7 もやもやの正体

 もやもやの正体が判るまで、実に二年がところかかった。


「……お前等本当に仲がいいなー」


 増える手紙の応酬に、とうとう二人部屋になったリチャードが呆れた声で言った。


「いや、サリーが何かと物語の感想を聞いてくるし」

「うん、だからそれにいちいち付き合ってやってるんだろ? って言うか、最初は歴史や文学の成績上げるためだっただろうに。今は何だよ」

「返す言葉もありません」


 そう。

 いつの間にか本当に歴史や文学の成績などどっちでもよくて、彼女に乞われるままに物語の出来をああでもないこうでもない、とばかりに受け答えしているのだ。


「熱心だし、それにどんどん上手くなってるぞ」

「それでもお前、普通女の子が書く物語に付き合ってられっか?」

「サリーの書く物語はどっちかというと少年向けだぞ? お前読んだことないだろ」


 ほら、と手元にあるものを渡す。


「なになに……? 海底軍艦の…… いつの間にそんな話になってるんだ!」

「で、俺の方も船とか取引とか、そういう教えられる知識は教えているんだけど」

「だから言ったろう! お前ら仲いいなあ!」


 はあ、とリチャードはため息をつく。


「お前がこれで子爵家の跡取りで無かったらなあ……」

「え?」

「逆に考えてみろ。あのサリーが、妹の中で唯一社交界を嫌いな、あのサリーがだぞ! 唯一仲良くできる男! しかも真面目な! 絶対うちの家族、お前が子爵家の跡取りでなかったら婿にする! と息巻いてるぜ」

「えっ」


 正直その方面に頭を動かしたことが無かった俺は、十七にして、ようやく自分のもやもやする感情に名前がついたのを知った。

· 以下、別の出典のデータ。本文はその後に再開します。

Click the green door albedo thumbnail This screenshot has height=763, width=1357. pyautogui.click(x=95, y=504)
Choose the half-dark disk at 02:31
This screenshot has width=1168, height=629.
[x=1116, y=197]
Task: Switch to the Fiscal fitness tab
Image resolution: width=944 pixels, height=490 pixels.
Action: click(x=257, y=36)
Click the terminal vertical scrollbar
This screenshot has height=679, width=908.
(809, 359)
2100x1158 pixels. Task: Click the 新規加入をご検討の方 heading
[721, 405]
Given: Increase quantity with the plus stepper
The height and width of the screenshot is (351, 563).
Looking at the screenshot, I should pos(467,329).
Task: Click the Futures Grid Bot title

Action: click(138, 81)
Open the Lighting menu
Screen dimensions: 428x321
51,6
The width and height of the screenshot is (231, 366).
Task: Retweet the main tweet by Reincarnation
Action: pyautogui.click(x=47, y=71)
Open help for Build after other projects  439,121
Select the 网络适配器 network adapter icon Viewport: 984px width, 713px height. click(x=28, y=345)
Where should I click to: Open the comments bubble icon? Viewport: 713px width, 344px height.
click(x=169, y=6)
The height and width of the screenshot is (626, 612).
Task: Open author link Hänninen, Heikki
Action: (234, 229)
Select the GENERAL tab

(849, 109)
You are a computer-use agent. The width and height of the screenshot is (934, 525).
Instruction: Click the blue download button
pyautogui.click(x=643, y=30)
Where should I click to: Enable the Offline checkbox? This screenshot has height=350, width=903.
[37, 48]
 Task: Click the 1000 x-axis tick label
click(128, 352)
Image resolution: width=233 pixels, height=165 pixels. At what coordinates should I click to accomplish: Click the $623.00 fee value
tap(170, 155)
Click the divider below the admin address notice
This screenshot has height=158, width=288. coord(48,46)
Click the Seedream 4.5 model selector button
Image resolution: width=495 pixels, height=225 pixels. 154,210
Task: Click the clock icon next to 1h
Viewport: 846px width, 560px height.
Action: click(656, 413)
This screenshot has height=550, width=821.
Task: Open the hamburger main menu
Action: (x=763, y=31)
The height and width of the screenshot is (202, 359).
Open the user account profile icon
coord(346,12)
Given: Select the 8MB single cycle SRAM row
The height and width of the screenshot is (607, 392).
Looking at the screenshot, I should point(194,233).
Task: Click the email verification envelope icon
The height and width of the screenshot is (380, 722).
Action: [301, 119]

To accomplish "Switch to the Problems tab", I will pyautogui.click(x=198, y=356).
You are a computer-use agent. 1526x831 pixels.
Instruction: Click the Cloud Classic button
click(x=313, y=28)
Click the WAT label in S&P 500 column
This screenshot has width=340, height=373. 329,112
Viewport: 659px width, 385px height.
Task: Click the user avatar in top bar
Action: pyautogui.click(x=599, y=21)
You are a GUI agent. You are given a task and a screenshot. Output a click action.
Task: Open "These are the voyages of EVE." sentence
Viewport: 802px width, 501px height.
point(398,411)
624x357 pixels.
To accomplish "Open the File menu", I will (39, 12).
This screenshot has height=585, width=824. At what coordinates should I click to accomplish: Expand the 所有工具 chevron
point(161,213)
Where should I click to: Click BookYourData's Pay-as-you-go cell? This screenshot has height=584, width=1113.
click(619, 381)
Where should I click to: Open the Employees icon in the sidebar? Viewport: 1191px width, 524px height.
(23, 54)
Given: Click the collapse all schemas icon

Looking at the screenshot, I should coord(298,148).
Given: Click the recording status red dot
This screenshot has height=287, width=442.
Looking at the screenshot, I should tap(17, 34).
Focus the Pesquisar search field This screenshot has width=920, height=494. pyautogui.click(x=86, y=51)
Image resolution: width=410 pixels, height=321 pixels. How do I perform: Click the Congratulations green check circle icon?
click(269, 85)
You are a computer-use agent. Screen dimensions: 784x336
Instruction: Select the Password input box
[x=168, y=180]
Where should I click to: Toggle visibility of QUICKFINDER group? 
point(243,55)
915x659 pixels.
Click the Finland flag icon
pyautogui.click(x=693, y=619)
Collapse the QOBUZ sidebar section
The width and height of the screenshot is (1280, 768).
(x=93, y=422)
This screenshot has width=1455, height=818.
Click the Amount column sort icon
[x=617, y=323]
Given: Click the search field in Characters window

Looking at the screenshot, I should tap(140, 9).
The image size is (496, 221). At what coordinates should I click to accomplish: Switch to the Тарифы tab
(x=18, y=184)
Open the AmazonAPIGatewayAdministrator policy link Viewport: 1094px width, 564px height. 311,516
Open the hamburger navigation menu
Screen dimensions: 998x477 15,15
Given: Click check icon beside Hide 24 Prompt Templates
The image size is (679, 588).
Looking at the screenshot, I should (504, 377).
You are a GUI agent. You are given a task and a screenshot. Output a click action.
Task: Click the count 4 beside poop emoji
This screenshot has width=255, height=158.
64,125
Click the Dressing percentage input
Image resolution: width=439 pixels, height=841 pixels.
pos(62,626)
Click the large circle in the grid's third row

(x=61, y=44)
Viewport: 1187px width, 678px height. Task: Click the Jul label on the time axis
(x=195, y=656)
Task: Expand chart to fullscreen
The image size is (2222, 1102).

 正直、今までそういうことを考える余裕が無かったのだ。

 実家は神経を使う。

 祖父母宅も同様だ。

 唯一気が抜ける「家庭」的なところがこの友人宅だったのだ。


「で? お前は俺の妹のことどう思ってるんだ?」

「あー…… 好きだけど」

「うん。それは判る。……まあ、お前のことだから、その好きが恋愛というよりは、家族愛ってのも残念ながら、判る」

「判るのかよ!」

「そもそもクソ真面目で、先輩達の猥談に誘われても何だかんだ理由つけて逃げるしよ、俺ですら先輩の話とかは聞きたいぜ?」

「うーん…… よくそんな時間があるな、と」

「だから先輩達はお前ほど勉強を重視してないの! と言うか、お前医学部と経営学部両方取ろうとか思ってないか?」

「このままだと、そうなる」

「あ~よせよせ。二兎を追う者は一兎をも追えずだ。お前は医者になりたいんだろ? と言うか、視野がこう!」


 顔の前で、馬の目隠しの真似をする。